= Problem description =
Scan the records beneath this line for the line holding "At what coordinates should I click to accomplish: Pause" and the line holding "The height and width of the screenshot is (990, 1223).", then transcribe exactly those two and all lines between.

※

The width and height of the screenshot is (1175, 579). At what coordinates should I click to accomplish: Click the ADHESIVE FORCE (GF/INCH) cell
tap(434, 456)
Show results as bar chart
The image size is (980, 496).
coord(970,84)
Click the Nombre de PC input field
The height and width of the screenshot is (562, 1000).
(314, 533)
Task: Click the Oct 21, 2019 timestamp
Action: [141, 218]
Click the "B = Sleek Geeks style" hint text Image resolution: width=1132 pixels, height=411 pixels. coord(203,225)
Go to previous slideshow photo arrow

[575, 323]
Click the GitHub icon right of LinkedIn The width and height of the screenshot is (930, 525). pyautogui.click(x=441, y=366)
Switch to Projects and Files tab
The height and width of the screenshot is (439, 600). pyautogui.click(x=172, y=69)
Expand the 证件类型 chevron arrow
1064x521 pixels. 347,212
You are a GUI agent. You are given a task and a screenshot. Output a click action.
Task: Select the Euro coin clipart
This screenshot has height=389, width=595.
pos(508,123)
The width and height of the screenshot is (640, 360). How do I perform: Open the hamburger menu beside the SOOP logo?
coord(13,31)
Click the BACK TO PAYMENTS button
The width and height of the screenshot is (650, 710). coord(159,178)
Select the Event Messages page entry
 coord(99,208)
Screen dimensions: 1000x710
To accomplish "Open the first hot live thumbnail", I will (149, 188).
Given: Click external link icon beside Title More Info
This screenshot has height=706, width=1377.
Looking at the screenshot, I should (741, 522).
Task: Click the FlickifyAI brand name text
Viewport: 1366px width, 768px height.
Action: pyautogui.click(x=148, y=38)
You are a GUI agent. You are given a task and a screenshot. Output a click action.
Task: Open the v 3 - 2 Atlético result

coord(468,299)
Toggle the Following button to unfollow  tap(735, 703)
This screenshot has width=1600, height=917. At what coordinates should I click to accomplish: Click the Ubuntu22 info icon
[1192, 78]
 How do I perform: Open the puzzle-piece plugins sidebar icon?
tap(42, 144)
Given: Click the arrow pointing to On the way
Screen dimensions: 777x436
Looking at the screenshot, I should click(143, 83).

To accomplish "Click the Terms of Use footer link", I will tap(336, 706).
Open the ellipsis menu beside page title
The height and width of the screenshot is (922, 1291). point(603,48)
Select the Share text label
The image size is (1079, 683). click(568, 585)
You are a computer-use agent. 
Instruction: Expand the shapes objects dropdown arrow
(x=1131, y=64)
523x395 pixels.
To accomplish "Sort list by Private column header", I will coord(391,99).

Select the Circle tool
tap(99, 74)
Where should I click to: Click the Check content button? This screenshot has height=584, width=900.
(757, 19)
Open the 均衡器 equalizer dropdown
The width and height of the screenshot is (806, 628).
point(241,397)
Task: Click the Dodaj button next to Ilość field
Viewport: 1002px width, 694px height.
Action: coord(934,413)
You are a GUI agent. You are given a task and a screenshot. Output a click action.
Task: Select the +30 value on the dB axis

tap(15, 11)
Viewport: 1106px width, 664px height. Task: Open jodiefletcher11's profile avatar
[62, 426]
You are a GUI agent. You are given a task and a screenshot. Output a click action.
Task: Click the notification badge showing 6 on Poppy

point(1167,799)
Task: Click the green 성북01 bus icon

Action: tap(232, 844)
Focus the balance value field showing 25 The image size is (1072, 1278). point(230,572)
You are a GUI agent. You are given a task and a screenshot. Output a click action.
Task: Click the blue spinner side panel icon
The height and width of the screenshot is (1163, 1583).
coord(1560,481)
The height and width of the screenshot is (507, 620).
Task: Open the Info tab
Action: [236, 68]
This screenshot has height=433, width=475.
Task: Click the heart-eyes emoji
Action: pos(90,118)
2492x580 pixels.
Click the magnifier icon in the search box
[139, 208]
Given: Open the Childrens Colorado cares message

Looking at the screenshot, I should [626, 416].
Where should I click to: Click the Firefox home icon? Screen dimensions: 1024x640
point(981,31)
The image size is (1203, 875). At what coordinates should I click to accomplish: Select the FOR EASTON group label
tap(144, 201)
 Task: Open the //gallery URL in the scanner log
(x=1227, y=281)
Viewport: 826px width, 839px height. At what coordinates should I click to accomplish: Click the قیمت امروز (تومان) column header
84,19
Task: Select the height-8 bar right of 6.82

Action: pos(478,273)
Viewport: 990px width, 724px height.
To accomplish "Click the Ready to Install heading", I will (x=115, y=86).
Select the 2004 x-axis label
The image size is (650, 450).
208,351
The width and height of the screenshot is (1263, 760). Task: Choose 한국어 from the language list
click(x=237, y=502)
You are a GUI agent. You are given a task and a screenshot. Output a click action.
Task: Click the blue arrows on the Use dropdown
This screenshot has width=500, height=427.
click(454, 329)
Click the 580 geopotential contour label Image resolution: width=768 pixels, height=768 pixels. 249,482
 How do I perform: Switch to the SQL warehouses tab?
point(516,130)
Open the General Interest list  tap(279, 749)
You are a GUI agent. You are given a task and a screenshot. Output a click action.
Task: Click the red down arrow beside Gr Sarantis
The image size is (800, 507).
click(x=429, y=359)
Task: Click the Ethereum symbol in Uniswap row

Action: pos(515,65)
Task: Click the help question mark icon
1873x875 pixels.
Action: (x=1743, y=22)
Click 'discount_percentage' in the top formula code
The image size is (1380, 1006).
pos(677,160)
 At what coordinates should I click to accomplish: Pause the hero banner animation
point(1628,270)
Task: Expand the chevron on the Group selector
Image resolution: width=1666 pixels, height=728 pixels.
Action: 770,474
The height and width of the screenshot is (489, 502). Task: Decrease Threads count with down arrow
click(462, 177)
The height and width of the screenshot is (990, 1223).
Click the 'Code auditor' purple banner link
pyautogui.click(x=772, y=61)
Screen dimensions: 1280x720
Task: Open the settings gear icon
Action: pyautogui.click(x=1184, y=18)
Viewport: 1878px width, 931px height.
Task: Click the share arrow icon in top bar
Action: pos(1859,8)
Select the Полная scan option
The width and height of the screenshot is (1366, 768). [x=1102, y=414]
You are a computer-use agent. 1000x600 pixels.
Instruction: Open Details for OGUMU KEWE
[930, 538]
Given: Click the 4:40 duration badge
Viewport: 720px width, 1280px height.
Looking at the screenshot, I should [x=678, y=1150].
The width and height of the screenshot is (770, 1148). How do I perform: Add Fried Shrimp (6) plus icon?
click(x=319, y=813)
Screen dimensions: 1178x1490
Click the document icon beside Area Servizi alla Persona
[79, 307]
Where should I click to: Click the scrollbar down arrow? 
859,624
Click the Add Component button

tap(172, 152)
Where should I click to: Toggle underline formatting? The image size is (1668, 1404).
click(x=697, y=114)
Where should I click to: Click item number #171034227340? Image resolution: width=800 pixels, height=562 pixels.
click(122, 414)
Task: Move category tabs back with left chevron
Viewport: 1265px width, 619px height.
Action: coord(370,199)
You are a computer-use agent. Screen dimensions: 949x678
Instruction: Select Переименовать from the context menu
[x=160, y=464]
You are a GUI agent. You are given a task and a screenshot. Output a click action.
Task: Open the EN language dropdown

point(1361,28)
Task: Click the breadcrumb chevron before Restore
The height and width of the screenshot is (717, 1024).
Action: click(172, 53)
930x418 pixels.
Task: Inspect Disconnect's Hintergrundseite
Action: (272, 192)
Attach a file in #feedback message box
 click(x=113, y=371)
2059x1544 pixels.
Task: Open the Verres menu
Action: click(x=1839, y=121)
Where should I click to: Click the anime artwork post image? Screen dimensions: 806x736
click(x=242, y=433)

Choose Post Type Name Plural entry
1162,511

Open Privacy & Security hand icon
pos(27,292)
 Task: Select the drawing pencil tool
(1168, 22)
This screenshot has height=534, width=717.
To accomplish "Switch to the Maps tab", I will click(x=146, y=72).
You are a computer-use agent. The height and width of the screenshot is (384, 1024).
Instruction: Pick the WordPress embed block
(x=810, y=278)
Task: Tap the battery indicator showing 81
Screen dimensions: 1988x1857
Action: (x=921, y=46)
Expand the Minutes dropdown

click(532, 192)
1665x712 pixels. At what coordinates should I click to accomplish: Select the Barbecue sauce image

※

= Exercise response =
 At what coordinates should I click to accomplish: Pause the hero banner animation
point(1628,270)
Task: Expand the chevron on the Group selector
Image resolution: width=1666 pixels, height=728 pixels.
Action: 770,474
The height and width of the screenshot is (489, 502). Task: Decrease Threads count with down arrow
click(462, 177)
The height and width of the screenshot is (990, 1223).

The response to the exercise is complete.